Sur les dispositions relatives aux carrières. Le projet de loi prévoit de généraliser l’évaluation individuelle en lieu et place de la notation, de mieux prendre en compte les mérites individuels pour l’avancement et les promotions, mais aussi de tenir compte des résultats des contractuels pour le calcul de leur rémunération. Le texte crée aussi, dans la fonction publique d’État et dans l’hospitalière, une nouvelle sanction (en l’occurrence une exclusion temporaire des fonctions de trois jours), qui ne sera pas soumise à l’examen des CAP. Il s’agit en somme de s’aligner sur la situation actuellement en vigueur dans la territoriale. Est aussi prévue une révision du cadre de contrôle des agents publics effectuant des allers-retours entre les secteurs public et privé (responsabilisation des administrations, recentrage de la Commission de déontologie sur les cas les plus sensibles, création d’un contrôle du rétropantouflage, nouvelles sanctions…)

Sur les dispositions relatives aux mobilités et transitions professionnelles. Le projet de loi prévoit de favoriser la mobilité, notamment par la portabilité des CDI entre les versants, mais aussi en jouant sur les contributions payées par les différents employeurs. Le projet de loi crée aussi une rupture conventionnelle pour les contractuels mais également, à titre expérimental, pour les fonctionnaires. Le régime d’auto-assurance chômage sera aussi élargi. Concernant le dispositif d’accompagnement des agents en cas de restructurations, le texte prévoit la mise en place d’une priorité locale de mutation ou de détachement, d’un congé de transition professionnelle ou encore d’une mise à disposition auprès d’organisations ou d’entreprises privées et, bien entendu, le versement d’une indemnité de départ volontaire. Est aussi prévu un détachement d’office des fonctionnaires en cas d’externalisation.
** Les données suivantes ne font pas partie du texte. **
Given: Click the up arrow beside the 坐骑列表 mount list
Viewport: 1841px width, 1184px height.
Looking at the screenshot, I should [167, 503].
Et aussi… Des mesures en faveur de l’égalité professionnelle entre les femmes et les hommes, traduction législative du protocole d’accord conclu dans ce domaine. Une harmonisation du temps de travail dans la fonction publique territoriale, avec le réexamen des régimes dérogatoires mis en place dans les collectivités et leurs établissements publics. Des centres de gestion interdépartementaux, avec la possibilité pour des centres de gestion départementaux relevant de la même région de décider, après avis de leurs instances, de constituer un centre interdépartemental unique compétent sur les territoires et les centres de gestion auxquels il se substitue. Et 11 autres mesures qui passeront par ordonnances. Parmi les sujets concernés : la place de la négociation dans la fonction publique, la participation des employeurs à la protection sociale complémentaire de leurs agents, la réforme de l’organisation et du fonctionnement des instances médicales, le rapprochement des établissements publics et des services de formation des agents ou encore la formation initiale et continue des agents de catégorie A.